Indexing SFrames with logical "or" (|) condition

User 1933 | 2/17/2016, 3:27:11 AM

I am not getting the expected behavior when doing some conditional indexing of an SFrame. Here's a toy example showing the problem. Given

x = gl.SFrame({'rating':[None,1],'imp_rating':[0.05,1]})
print x

+------------+--------+
| imp_rating | rating |
+------------+--------+
|    0.05    |  None  |
|    1.0     |   1    |
+------------+--------+
[2 rows x 2 columns]

I would think I could get rows where imp_rating is < 0.1 OR rating is 1 like this:

print x[(x['imp_rating']<0.1) | (x['rating']==1)]

+------------+--------+
| imp_rating | rating |
+------------+--------+
|    1.0     |   1    |
+------------+--------+
[? rows x 2 columns]

But clearly it doesn't work. Bizarrely, this does:

print x[(x['imp_rating']<0.1) | (x['rating']!=None)]

+------------+--------+
| imp_rating | rating |
+------------+--------+
|    0.05    |  None  |
|    1.0     |   1    |
+------------+--------+
[? rows x 2 columns]

What am I doing wrong here?

Comments

User 12 | 2/17/2016, 10:43:29 PM

Hi @jlorince, that is indeed a bug - thank you for catching it and sending it in.

For what it's worth, just doing x['rating'] == 1 should return [0, 1], but it comes back with [None, 1]. I'll file the bug report in the SFrame repo.

Thanks, Brian


User 1933 | 2/18/2016, 3:39:41 AM

Ok, glad to help. Definitely a strange bug. Can you confirm that my third example should work in general? I'm using on a large SFrame and it seems to be working, but I want to be confident it's not doing something funky. Thanks!

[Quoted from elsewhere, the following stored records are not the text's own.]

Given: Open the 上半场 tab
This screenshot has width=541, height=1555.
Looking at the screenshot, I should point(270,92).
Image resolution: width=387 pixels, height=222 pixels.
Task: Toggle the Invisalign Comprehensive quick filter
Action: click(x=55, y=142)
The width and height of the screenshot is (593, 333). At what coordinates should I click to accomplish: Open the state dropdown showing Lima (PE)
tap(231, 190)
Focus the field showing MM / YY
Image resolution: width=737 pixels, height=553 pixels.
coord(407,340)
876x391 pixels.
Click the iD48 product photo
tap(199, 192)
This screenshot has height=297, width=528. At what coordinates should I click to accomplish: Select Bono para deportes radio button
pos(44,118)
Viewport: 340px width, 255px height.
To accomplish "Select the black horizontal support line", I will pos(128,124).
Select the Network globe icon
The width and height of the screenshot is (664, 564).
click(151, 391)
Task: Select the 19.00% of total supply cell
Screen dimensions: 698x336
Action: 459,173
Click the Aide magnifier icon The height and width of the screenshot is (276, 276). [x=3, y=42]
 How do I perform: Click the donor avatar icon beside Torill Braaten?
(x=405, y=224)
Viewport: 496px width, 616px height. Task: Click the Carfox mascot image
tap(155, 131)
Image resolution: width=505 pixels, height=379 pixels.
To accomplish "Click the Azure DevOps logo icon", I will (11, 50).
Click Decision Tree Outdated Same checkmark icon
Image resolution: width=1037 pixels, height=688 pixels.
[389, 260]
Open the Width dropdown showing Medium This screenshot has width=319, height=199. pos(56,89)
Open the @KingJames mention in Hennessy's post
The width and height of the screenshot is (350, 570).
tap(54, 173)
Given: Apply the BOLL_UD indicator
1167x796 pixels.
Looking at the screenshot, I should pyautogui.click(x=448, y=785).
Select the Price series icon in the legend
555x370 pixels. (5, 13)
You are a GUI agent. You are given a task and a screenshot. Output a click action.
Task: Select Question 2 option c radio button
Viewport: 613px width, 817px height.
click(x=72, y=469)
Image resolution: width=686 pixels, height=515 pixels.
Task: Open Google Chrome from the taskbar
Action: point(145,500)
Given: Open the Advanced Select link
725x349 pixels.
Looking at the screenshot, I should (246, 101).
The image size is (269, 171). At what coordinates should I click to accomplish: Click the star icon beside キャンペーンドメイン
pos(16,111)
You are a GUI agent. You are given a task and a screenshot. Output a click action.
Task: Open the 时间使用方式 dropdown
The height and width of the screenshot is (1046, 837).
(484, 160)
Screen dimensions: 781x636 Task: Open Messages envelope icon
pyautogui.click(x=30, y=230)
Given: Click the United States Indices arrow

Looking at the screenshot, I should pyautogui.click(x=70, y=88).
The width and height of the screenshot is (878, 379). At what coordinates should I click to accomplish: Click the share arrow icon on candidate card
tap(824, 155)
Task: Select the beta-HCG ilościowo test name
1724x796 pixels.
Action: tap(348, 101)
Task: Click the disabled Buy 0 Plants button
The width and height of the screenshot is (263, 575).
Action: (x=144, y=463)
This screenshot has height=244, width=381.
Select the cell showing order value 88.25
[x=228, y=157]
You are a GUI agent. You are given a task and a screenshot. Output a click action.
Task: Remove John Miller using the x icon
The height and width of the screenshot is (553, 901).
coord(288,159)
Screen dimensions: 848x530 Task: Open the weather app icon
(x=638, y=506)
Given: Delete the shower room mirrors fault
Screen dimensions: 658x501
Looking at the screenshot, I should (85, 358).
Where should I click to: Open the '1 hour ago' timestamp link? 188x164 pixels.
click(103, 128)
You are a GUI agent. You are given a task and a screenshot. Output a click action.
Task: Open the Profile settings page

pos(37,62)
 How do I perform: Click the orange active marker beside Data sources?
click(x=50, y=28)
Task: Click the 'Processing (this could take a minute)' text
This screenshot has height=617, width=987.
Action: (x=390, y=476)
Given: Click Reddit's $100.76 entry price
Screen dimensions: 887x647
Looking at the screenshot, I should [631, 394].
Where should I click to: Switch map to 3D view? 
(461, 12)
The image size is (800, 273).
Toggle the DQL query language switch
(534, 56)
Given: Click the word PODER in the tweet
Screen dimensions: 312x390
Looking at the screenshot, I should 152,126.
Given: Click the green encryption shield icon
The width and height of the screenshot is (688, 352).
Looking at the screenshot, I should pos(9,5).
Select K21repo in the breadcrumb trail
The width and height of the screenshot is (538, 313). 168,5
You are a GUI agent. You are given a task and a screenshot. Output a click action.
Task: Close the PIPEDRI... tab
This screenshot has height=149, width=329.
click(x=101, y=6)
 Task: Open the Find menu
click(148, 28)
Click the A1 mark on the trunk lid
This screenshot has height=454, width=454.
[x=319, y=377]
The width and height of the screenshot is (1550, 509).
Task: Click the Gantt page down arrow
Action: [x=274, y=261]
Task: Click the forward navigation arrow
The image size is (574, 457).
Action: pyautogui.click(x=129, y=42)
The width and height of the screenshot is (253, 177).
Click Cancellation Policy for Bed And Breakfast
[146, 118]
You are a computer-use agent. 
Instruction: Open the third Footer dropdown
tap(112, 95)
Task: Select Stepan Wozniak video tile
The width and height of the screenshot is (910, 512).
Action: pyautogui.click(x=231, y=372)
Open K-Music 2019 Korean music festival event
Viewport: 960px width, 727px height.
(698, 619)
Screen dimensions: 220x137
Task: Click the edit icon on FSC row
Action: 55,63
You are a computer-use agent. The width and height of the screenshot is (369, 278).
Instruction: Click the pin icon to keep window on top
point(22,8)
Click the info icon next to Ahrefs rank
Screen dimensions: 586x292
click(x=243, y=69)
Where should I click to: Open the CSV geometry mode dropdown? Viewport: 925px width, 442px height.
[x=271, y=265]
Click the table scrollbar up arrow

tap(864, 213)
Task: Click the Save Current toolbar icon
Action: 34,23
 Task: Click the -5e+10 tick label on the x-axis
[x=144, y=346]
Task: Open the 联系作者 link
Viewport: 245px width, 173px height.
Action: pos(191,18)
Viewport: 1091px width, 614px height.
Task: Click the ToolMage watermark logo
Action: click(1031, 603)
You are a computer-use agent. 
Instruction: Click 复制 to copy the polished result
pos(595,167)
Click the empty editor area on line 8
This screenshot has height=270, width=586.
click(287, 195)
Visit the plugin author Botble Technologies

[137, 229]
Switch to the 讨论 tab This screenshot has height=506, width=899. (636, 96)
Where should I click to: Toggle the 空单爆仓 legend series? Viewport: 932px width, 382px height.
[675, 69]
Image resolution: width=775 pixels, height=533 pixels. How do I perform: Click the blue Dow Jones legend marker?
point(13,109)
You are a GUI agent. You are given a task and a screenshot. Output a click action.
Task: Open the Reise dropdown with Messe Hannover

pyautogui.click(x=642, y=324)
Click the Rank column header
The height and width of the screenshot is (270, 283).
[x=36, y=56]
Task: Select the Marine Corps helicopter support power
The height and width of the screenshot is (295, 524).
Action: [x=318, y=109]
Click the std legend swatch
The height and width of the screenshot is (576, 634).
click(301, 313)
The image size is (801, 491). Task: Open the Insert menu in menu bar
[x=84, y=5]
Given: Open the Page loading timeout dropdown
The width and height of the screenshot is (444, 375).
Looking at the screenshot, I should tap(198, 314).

User 5213 | 5/19/2016, 8:17:03 PM

Clearly, this bug is still there. I tried to index the SFrame based on the following logical condition involving AND : sales[sales["sqft_living"] > 2000 and sales["sqftliving"] < 4000]. It doesn't seem to work as the resulting SFrame still contained observations with values of 'sqftliving' feature less than 2000. My guess is that in this case only the second part of x AND y statement is taken into consideration, namely y. As a work around, I created a boolean vector separately and then indexed SFrame with this vector.


User 1207 | 5/19/2016, 11:47:23 PM

Hey @PMe,

That behavior is not a bug, it's a strange artifact of python operators, but it's enough of a usability issue that in the next version SFrame and GLC will raise an exception if you try to use "and" or "or" with an SArray.

What is happening is that the "and" in python casts the left side to a boolean, and if it's a container type, e.g. list or tuple or sarray, then this cast to boolean is True if there are elements in the array and False otherwise. If this first element is True, then it returns the right hand side, and if it evaluates to False, it returns the left-hand side. You can see how this behavior in this example:

` In [1]: [False, False] and [False, False] Out[1]: [False, False]

In [2]: [False, False] and [] Out[2]: []

In [3]: [] and [False, False] Out[3]: []

In [4]: [False, False] and [False] Out[4]: [False] `

However, the correct thing to do in your case is to use the bitwise & operator -- your statement should read:

(sales[sales["sqft_living"] > 2000) & (sales["sqft_living"] < 4000])

In the next version, running your original statement will raise an error.

Hope that helps! -- Hoyt